COVID-19 has brought in inevitable disruptions in business supply chains & product portfolios. Ease of production, safety and agility have always been the ultimate goals from digitalisation. But under the pretext of COVID-19, managing businesses with less workforce on the shop floor and business continuity have joined the list of expectations that digitalisation has to now fulfil. Organisations will have to ingrain the fact that smart manufacturing is here to stay, and it is the only pertinent solution to evolve and become pacesetters in the business.

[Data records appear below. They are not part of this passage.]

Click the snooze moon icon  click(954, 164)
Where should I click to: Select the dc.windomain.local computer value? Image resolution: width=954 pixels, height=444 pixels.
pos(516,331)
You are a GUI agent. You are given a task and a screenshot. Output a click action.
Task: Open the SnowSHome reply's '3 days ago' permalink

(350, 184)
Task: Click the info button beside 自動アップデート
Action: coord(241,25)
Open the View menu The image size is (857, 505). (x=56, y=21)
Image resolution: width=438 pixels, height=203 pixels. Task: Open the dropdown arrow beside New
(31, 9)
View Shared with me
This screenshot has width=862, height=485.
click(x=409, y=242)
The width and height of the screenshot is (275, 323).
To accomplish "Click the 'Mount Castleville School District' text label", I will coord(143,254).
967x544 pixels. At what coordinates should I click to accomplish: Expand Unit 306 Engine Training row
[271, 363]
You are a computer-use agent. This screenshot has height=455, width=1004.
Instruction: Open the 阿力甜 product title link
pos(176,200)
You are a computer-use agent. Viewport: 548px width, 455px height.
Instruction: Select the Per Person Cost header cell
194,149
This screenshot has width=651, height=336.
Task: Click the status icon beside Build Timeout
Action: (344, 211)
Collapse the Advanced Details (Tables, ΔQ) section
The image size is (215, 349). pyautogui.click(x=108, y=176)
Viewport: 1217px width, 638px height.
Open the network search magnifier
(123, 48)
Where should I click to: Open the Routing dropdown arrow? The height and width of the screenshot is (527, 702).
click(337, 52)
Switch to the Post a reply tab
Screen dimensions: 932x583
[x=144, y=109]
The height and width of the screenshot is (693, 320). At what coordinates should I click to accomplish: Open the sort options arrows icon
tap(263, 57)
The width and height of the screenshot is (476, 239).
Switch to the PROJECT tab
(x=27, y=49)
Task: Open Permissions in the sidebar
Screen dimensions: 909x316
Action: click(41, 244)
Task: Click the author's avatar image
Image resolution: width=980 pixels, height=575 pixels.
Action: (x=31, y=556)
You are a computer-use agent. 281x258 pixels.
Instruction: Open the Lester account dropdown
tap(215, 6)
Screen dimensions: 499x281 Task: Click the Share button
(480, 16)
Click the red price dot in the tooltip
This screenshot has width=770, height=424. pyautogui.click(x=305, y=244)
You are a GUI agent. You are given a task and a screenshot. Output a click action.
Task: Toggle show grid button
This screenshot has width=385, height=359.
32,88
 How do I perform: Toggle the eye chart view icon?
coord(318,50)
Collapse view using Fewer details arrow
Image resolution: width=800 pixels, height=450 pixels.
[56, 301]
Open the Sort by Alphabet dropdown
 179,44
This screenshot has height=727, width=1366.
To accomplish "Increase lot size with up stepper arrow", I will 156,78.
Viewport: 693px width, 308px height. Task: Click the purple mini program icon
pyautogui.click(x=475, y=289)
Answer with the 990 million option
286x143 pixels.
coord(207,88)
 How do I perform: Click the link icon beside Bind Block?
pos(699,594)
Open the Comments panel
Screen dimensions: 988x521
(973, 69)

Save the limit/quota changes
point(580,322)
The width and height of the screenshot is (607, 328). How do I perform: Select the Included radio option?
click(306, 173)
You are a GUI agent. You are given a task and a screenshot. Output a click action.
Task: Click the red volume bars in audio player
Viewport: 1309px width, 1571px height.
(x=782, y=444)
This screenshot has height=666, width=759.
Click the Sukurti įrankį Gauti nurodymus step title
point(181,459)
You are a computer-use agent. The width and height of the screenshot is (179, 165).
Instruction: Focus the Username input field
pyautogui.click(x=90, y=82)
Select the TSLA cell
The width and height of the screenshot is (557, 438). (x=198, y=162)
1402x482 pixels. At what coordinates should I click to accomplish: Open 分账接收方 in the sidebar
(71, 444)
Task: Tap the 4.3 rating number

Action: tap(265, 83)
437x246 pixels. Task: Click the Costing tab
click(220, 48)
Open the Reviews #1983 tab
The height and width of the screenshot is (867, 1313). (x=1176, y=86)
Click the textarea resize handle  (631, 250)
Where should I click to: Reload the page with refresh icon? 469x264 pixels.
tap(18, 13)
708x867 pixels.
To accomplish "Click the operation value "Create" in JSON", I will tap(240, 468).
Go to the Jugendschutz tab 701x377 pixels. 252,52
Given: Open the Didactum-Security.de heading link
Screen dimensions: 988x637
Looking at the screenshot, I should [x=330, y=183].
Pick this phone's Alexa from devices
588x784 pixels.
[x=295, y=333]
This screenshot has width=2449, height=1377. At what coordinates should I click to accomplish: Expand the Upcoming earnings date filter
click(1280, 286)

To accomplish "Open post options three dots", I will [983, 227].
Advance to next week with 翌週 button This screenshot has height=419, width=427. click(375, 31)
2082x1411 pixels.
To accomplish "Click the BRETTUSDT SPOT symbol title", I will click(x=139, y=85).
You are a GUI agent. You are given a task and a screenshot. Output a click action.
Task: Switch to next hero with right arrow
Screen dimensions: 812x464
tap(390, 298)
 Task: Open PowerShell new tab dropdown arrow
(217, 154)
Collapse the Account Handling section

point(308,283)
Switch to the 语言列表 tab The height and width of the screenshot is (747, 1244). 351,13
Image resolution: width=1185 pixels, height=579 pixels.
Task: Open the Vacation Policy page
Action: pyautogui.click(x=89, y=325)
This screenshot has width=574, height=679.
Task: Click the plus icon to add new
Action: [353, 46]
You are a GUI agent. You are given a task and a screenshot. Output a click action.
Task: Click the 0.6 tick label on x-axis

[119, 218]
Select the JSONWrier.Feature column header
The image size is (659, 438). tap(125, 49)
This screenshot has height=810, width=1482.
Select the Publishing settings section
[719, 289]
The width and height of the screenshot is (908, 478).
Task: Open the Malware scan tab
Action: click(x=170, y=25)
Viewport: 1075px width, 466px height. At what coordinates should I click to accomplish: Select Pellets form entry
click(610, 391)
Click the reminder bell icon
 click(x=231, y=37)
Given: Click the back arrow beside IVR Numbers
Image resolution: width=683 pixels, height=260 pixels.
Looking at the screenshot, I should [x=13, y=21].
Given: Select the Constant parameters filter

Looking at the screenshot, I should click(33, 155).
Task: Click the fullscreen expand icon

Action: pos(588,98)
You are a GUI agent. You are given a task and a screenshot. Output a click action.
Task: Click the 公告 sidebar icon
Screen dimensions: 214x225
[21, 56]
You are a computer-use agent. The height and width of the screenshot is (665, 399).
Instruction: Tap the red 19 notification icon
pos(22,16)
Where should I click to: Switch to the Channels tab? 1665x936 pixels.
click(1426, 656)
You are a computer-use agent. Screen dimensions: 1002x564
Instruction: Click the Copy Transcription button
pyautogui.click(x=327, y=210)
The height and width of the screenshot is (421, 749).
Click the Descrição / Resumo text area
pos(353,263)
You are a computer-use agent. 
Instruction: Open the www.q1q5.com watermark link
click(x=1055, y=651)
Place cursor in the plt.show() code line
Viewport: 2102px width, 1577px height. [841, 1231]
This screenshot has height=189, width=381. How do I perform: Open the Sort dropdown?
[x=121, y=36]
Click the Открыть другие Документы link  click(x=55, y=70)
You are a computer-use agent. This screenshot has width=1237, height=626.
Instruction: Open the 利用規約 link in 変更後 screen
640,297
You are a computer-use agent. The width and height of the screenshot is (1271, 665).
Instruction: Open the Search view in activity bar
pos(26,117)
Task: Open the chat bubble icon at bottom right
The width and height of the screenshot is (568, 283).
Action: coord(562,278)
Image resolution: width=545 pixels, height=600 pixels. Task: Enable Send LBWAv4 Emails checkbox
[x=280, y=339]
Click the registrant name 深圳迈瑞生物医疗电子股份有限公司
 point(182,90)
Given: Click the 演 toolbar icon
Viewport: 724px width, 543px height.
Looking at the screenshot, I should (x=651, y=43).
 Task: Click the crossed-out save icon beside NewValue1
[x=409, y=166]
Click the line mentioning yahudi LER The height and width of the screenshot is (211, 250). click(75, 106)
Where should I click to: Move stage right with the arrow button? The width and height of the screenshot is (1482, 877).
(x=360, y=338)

Reverse & reset of global manufacturing stature
The US-China trade war and China’s position in the global supply chain, which is challenged today and will change going forward and several other issues the world is facing today, will lead to a big reset across the global economy. Supply chains will need to start focusing on improving agility, customer focus & concentricity, supply chain resilience, speed & productivity and eco-efficiency. Viren Joshi, CEO & President, Sigma Electric Manufacturing Corp, asserted, “Everyone of us, not just the leading companies, will need to work with new operating models, which revolves around business transformation applying it to processes and management systems for reskilling, training, Virtual Reality, etc.” Organisations will have to tide through the changes in ways of working, loss of labour, digital commerce, localisation of supply chain and adoption of new technologies, environment & climate change factors, emerging debt burdens and deglobalisation/reverse globalisation, while ensuring business continuity and resilience. Neeraj Singh, Director, KPMG India, ascertained, “Technology underpins all these new challenges. It helps one pave a path for recovery, and without technology, none of these things can be fully enabled.”
Unchanged business basics
The fundamentals of business never change. Companies that failed to have running credit lines due to COVID-19, as they come out of it, will need to figure out cash possession that will enable them to tide through any other crisis. The whole idea of a business is about capital investment, debt structuring and figuring out how to keep growing through absorbing all the right things into the business. “If capital is not invested, technology doesn’t move forward and if the technology does not move forward, one will not get enough revenues. It is going to be a balancing act for companies to figure out how to push and pull the right levers as they move into the future,” explained Kishore Jayaraman, President, Rolls Royce India & South Asia.
No one size fits all
Monolithic manufacturing set-ups have certain characteristics, like it has a unidirectional flow and things are in sequence, which is how manufacturing has been operating. But today, ways of working need to change. Infrastructures need to become more flexible and possess machines that cater to the changing demands. Focus needs to shift onto overcoming the current volatility and unpredictability in a two-phase approach of one, analysing the short-term actions, i.e. what can be done immediately and secondly, bringing in a framed structure for more fundamental changes. Parag Satpute, Managing Director, Bridgestone India, connoted, “As a company/organisation, we need to become more agile. We need to sense what is happening in the market and respond very quickly.” This requires monolithic work to be broken down into flexible work. Gautam Dutta, Senior Director of Marketing, Siemens Industry Software, emphasised, “Every product is a promise to the customer. But our functions are not attuned for the promise; our functions are tuned inwards towards the skills we have. The time has come that we keep customers in mind and the promise that we make through the product so that we have project & product-based functions.”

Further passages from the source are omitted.